By the time my little man and I step into Larry’s, Astrid has an abundance of delicious, freshly baked, croissants, scones, and coffee cakes ready to go. My kind of breakfast. Named after Stephen’s grandfather, Larry’s Folly is a very warmly welcomed new addition to the neighbourhood and a real gem.
Eva: I worked here for the first year I lived in Toronto and it—in the best way—became a huge part of my world and now a memory of those early days. The smells of Luna are the smells of Mediterranean spices and mussels and sourdough and beets and lemon and that little wine spill I made on the counter (shh don’t tell Bernie!).
Of course it is a different bustling world now, but my conviction remains that if you want a fancy eggs Benny or a spicy shakshuka, or the feeling of being surrounded by Toronto locals—musicians and artists and children and community—then Luna is your place for brunch. (And also dinner. And maybe a nice cappuccino at 2 p.m.).
Eva: The first time Shaver and I hung out in Toronto was here—packed in a booth—minding elbows trying not to knock over someone’s beer, watching the Monday night jam and seeing friends we both expected and didn’t expect to see.
The Skyline has since been etched into my mind as a place where very good people go.

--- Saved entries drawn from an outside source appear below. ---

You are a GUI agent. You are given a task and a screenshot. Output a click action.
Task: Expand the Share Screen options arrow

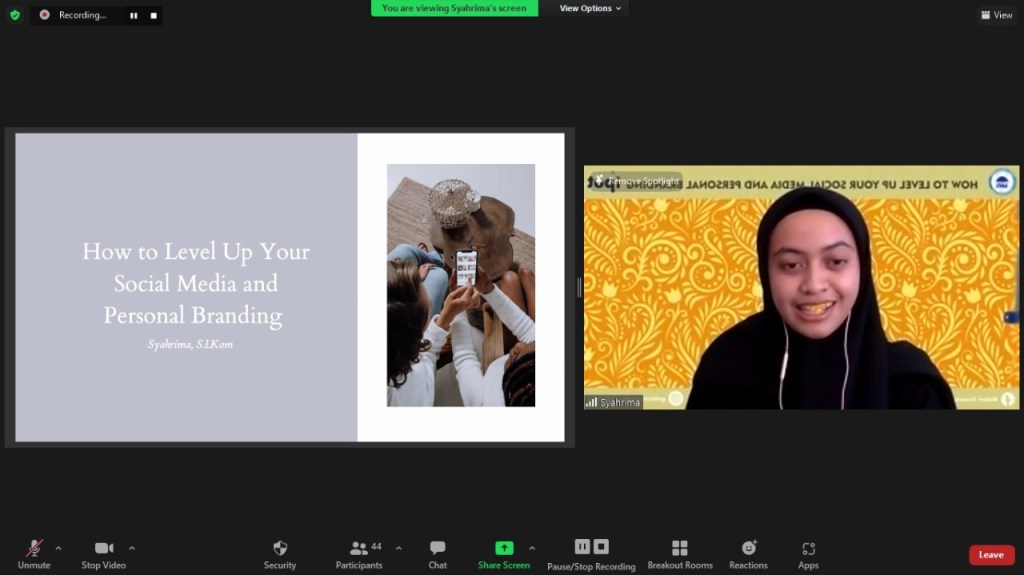point(532,548)
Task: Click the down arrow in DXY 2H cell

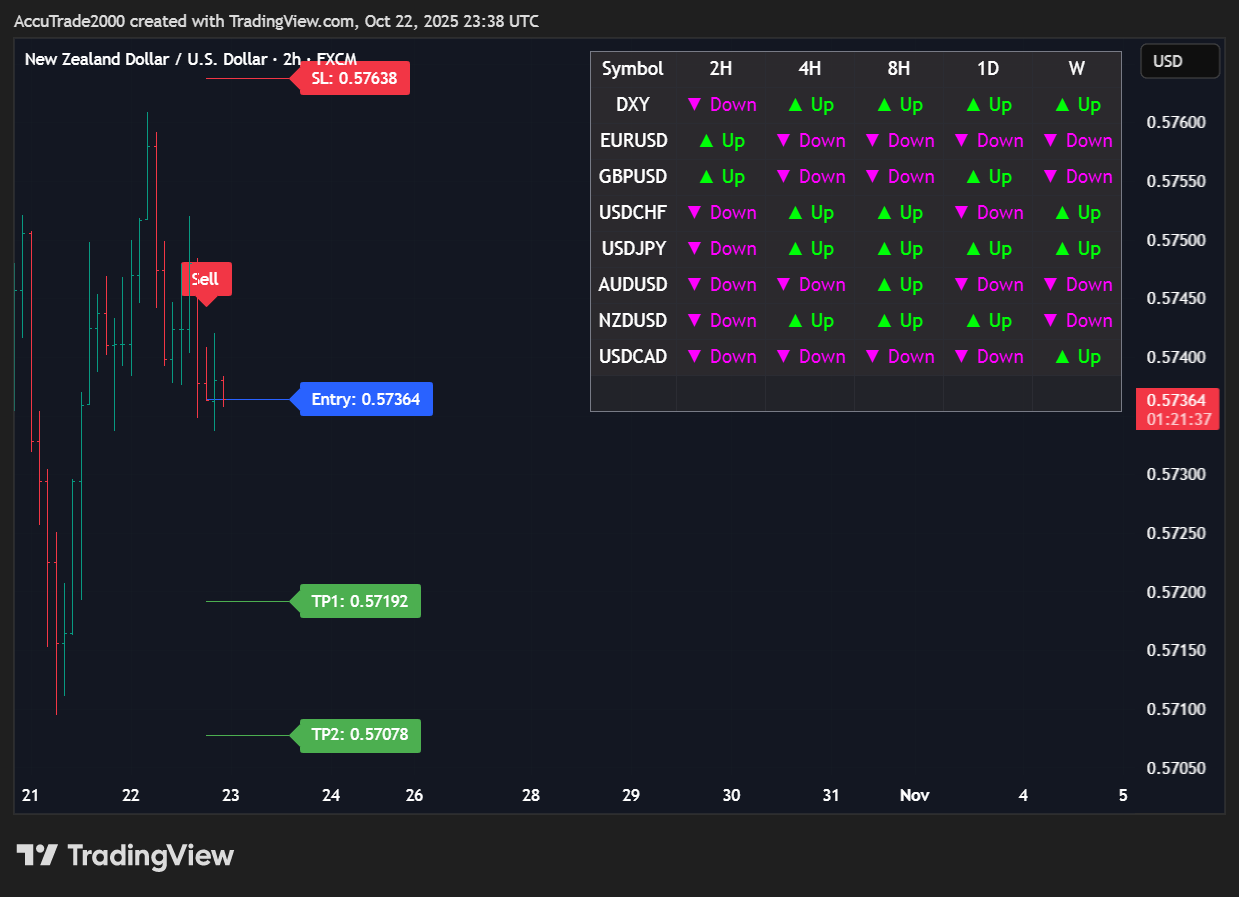Action: (695, 104)
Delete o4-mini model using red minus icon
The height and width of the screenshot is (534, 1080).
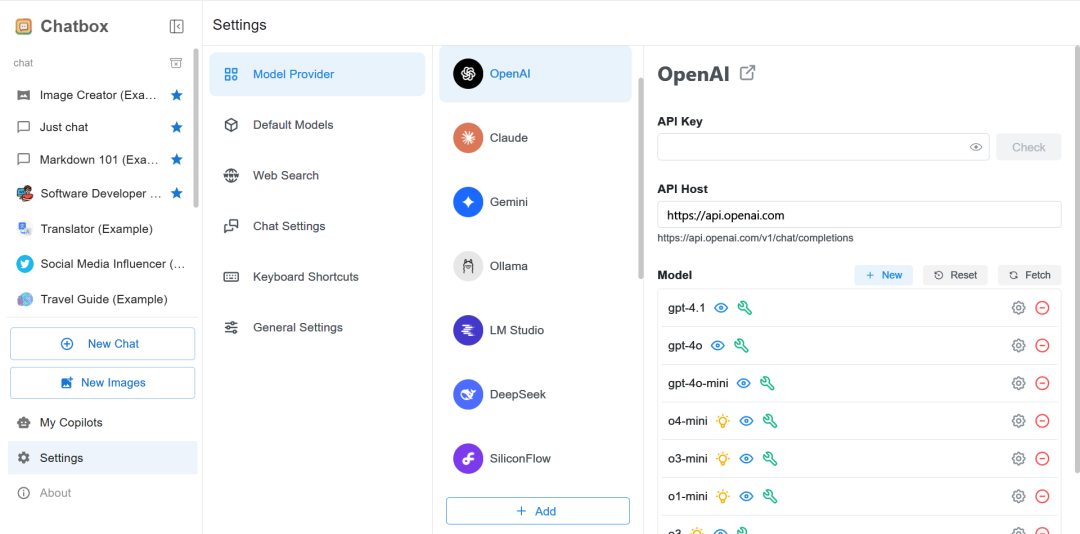click(1042, 421)
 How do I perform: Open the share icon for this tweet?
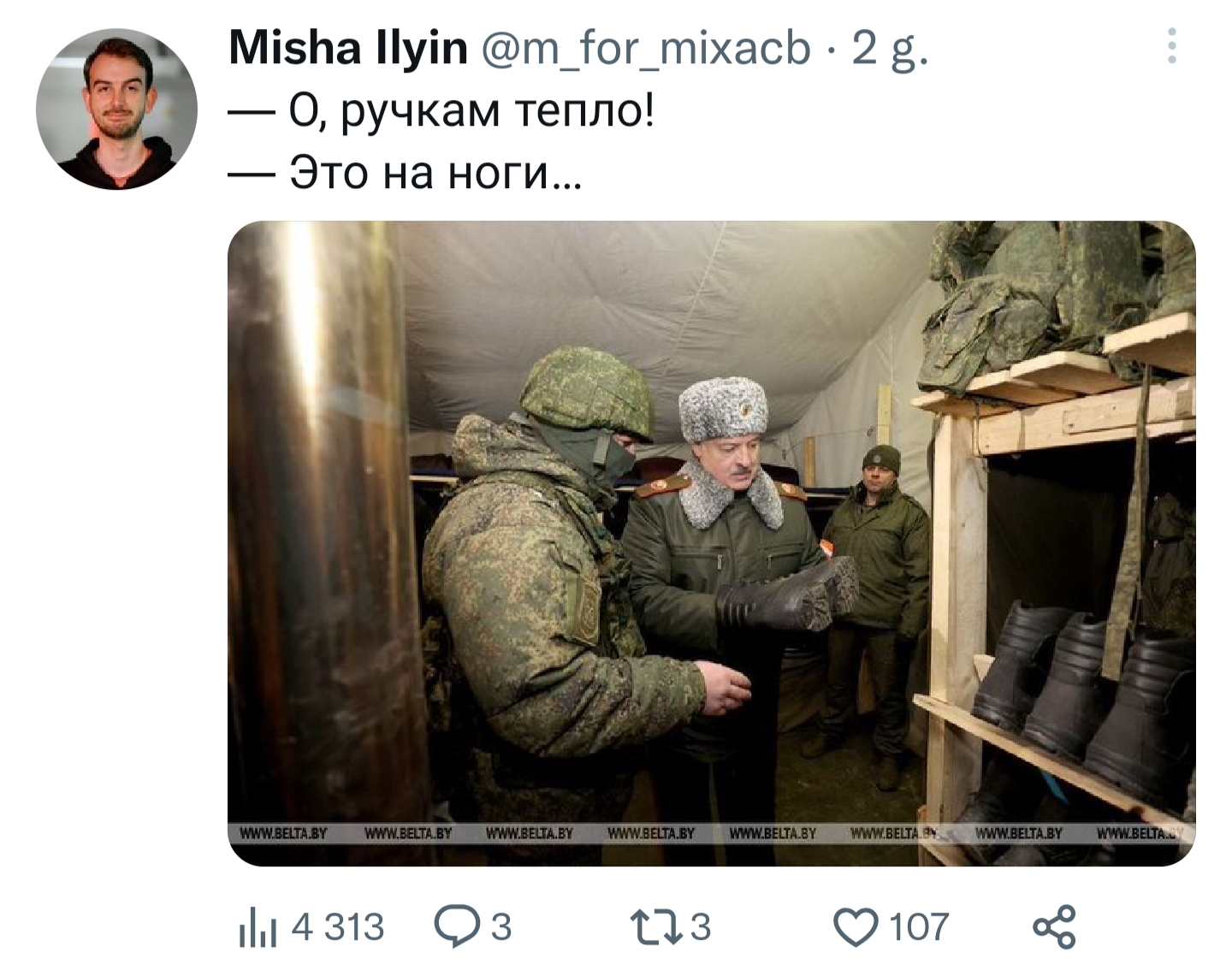pyautogui.click(x=1054, y=926)
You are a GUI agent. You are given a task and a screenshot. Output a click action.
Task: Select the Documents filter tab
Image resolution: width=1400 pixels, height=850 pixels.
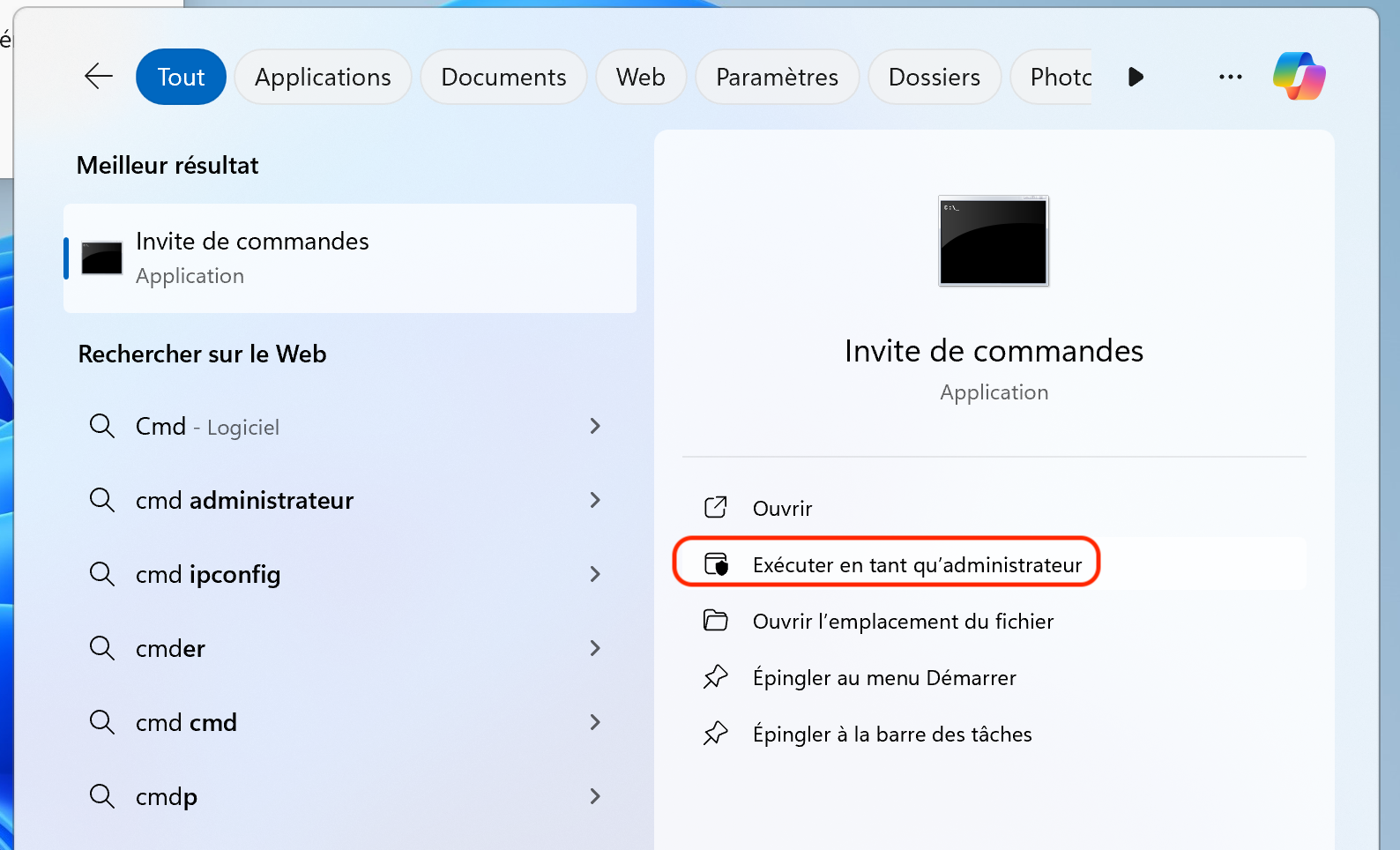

Old-school diner fare and local music. And a sign that you can see from four blocks down on Queen street that feels like a familiar sight no matter how many times you’ve been.
Andrew: A few years ago, in my care-free, child-free, actor days I used to saddle up at Chris’ dark, little place on King Street, with a buddy of mine named Ben, a top shelf Australian I’d met while shooting a TV show.
We’d stumble home afterwards down Cowan (or was it Spencer?) sharing a pair of earbuds, listening to Ween’s Freedom of 76. When we got to his place, we’d fry up some grilled cheese, soak up everything we’d drunk at Pharmacy and wait for the sun to come out.
Part of Pharmacy’s irresistible charm is that you never really know when Chris will open up, so, I’ve been waiting months now to have that beer, and frankly, I’ll happily wait a few more. Giving the penultimate word here to Ben: 'Pharmacy is the perfect watering hole where you can disappear in plain sight.' Yeah, I’ll say, Chris has that part mastered.